Birmingham Conservatoire Bids Farewell to George Caird


Birmingham Conservatoire says a fond farewell to Professor George Caird after 17 years as Principal, with Birmingham Conservatoire Symphony Orchestra performing a concert in his honour on 16 December at Birmingham’s Town Hall.

This special concert punctuates George Caird’s career as a leading light in conservatoire education by celebrating his talents as a distinguished musician. He will feature as the soloist in the much-loved Strauss Oboe Concerto, accompanied by the Conservatoire’s acclaimed Symphony Orchestra, under the baton of Lionel Friend. As an extra accolade, he will be made the 100 Fellow of Birmingham Conservatoire during this event.

Having begun his academic career at the Royal Academy of Music, George Caird was appointed Principal of Birmingham Conservatoire in 1993. In his opening address, he said “Now in the early days of the National Curriculum I want to explore ways in which the conservatoires can respond to the co-ordinated development of music education”. Seventeen years later, the Conservatoire’s BMus (Hons) degree is still unique in including the option of an integrated PGCE qualification. The Conservatoire also introduced a BMus (Hons) in Jazz under George Caird’s guidance (in 1999), and is now acknowledged as a leader in jazz education and training.

Under George Caird’s leadership, the Conservatoire has grown to be internationally respected. Its recruitment of overseas students has grown dramatically, with 36 countries represented this year (23 percent of the student population). Today, the overall number of students at the Conservatoire also stands at an all-time high – over 650 undergraduate, postgraduate and research students and over 200 Junior Conservatoire students.

_ _ _

→ **Brief 1**: Copy the listing verbatim from its first line through the line containing "click(734, 293)", inclusive.

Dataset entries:
_ _ _

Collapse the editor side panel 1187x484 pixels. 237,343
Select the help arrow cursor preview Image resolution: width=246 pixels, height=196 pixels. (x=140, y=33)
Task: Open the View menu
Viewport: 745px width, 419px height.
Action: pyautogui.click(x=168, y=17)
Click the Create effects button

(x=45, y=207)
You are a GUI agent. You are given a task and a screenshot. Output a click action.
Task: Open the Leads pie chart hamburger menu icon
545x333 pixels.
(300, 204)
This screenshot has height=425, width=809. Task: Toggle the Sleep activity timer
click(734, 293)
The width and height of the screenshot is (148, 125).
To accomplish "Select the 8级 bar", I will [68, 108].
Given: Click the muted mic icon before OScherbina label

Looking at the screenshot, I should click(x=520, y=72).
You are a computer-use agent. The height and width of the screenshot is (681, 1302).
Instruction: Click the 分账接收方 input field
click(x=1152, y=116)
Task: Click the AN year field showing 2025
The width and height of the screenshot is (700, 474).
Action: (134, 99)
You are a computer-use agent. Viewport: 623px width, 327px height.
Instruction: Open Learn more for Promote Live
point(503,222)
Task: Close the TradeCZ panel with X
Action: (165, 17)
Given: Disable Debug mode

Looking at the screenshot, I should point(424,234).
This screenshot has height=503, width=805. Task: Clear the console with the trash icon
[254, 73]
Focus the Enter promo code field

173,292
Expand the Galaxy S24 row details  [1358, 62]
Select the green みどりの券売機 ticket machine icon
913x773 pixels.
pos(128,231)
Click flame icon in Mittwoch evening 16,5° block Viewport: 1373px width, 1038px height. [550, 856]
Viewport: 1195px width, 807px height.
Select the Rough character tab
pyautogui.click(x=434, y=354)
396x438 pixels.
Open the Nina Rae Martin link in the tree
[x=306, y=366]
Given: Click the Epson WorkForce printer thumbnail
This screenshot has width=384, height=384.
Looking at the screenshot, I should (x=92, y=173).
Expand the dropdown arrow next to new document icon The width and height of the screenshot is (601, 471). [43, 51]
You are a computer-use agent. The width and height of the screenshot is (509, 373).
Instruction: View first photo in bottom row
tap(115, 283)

_ _ _

→ **Brief 2**: In the article on George Caird's farewell, condense the paragraph beginning "Under George Caird's leadership" into a shorter version that keeps its main facts.

→ **Expected output 1**:
Collapse the editor side panel 1187x484 pixels. 237,343
Select the help arrow cursor preview Image resolution: width=246 pixels, height=196 pixels. (x=140, y=33)
Task: Open the View menu
Viewport: 745px width, 419px height.
Action: pyautogui.click(x=168, y=17)
Click the Create effects button

(x=45, y=207)
You are a GUI agent. You are given a task and a screenshot. Output a click action.
Task: Open the Leads pie chart hamburger menu icon
545x333 pixels.
(300, 204)
This screenshot has height=425, width=809. Task: Toggle the Sleep activity timer
click(734, 293)

→ **Expected output 2**: Under George Caird, the Conservatoire became internationally respected. Overseas recruitment grew dramatically: this year 36 countries are represented, making up 23 percent of students. Total enrollment is at an all-time high, with over 650 undergraduate, postgraduate and research students and over 200 Junior Conservatoire students.